Analytics need to reflect changing demographics, and panels have never been effective at understanding growing minority audiences. Consider this fact: When Nielsen began using panels some 50 years ago, the U.S. was 88.6 percent white. Today, the U.S. population is much more multiracial and more diverse. As of 2020 Census data, the U.S. was 61.6%, 18.7% Hispanic or Latino, 12.4% Black or African American, and 6% Asian.
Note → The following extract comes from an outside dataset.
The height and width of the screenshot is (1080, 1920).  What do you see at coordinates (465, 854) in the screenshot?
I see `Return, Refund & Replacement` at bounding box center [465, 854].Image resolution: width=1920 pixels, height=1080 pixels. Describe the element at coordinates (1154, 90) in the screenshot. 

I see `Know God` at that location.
What’s more, the percentage of people who reported multiple races changed more than all of the race-alone groups, from 2.9% in 2010 to 10.2% in 2020. Overall, more than 50% of all TV viewers ages 18-24 are diverse.

It’s impossible for such an outdated approach to keep pace with the rapid growth of both multicultural and diverse U.S. audiences and their consumption of CTV.  
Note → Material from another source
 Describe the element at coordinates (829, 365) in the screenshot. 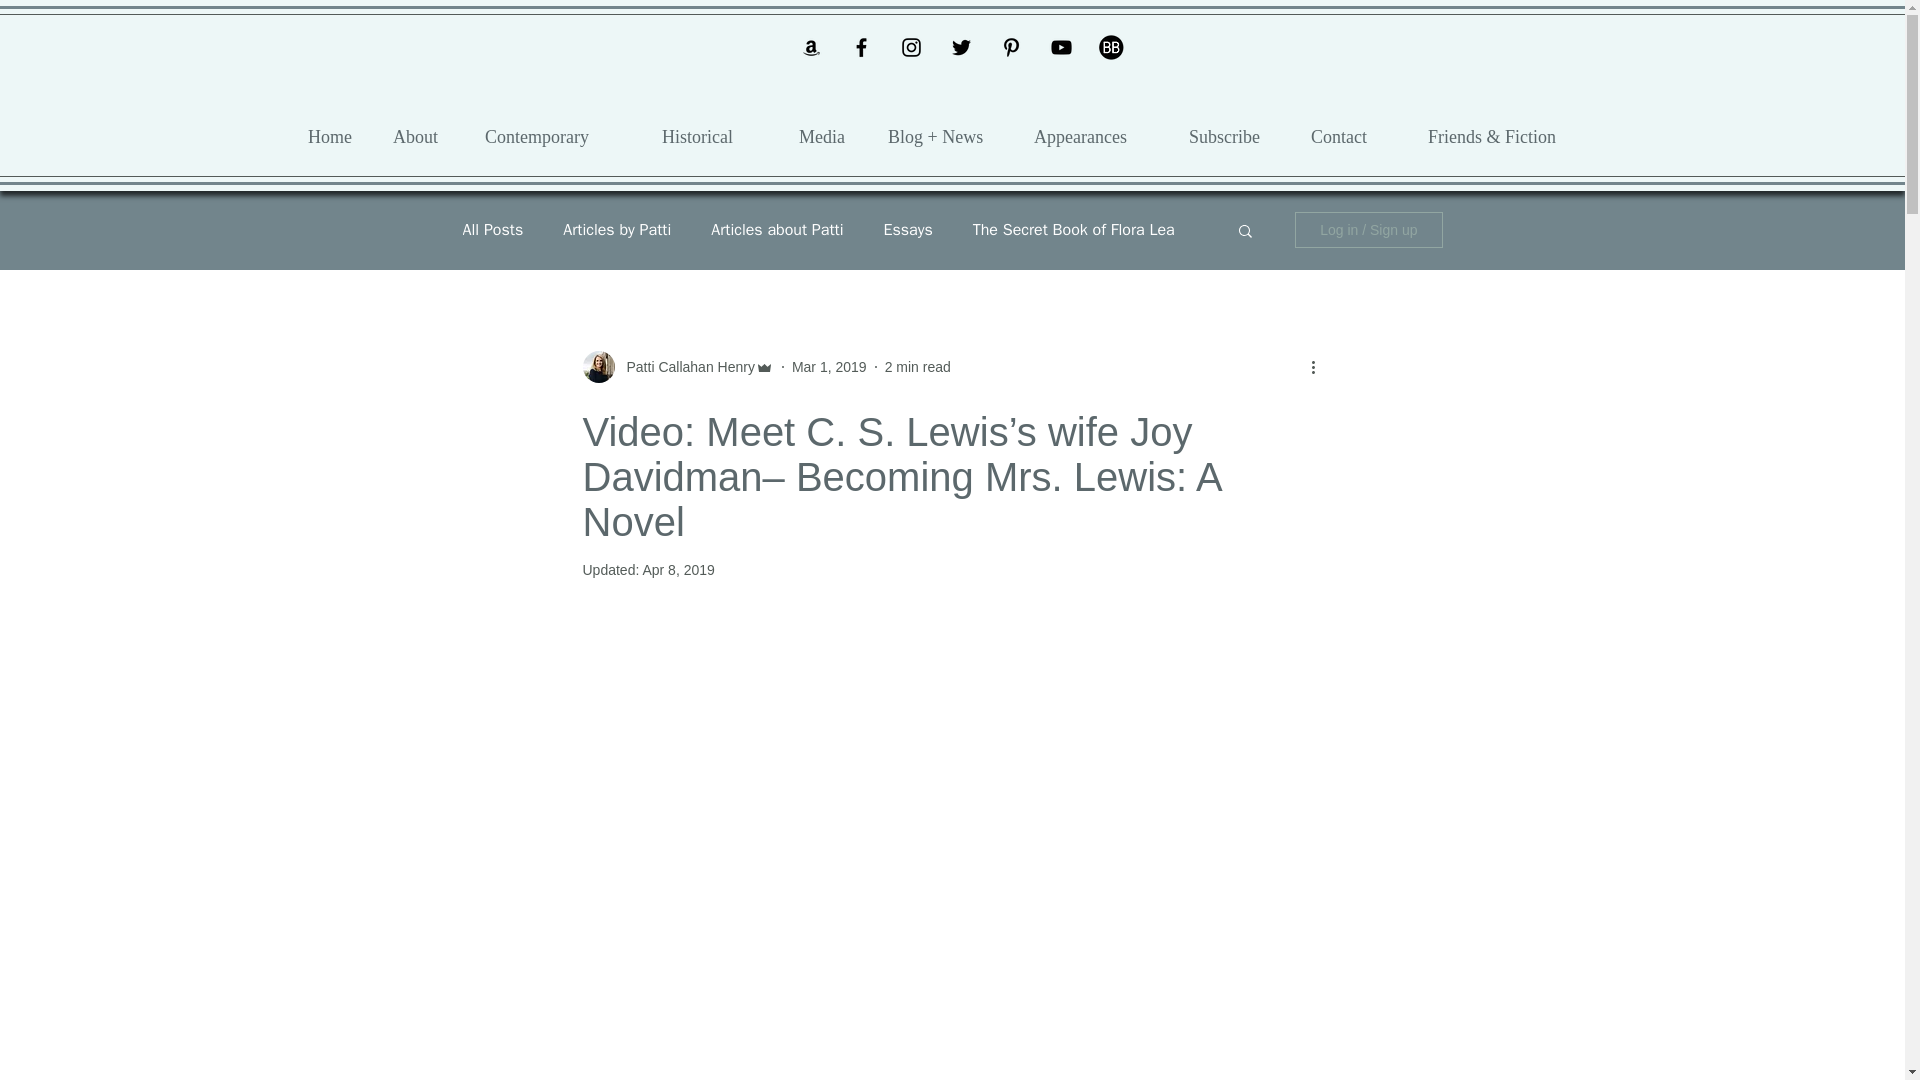

I see `Mar 1, 2019` at that location.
The untapped power of CTV and mobile data

With third-party cookies going away, there’s plenty of opportunity for brands to use ethically sourced first-party data to build custom audiences that improve their targeting accuracy. But there’s an important caveat to the best first-party data to leverage: It should be based on mobile and CTV devices. 

When you inform CTV targeting with app behavior data from mobile devices at scale and then match this data to millions of validated CTV households, you create more accurate, relevant, and unique audience segments and insights. Mobile-based signals let you determine viewer action from your ads, increasing the ability to scale multicultural audiences across CTV. When you layer this data with other customer information such as interests, purchase signals, POI, program type, and, yes, even Census data, you get a more robust—and reliable—profile of your target viewer.  

A path forward for more precise CTV targeting

As the world continues to change, so must the mechanisms we use to understand TV viewers. Using a mobile data-based approach in CTV helps unearth more comprehensive audience insights than the one-dimensional panel methodology that has been used since the 70s. This data can help reach viewers not represented effectively on panels, increasing message effectiveness in the way media is consumed today: simultaneously on mobile and TV. The result is a more inclusive approach in which every viewer counts.

Aziz Rahimtoola is the CEO and co-founder of Sabio.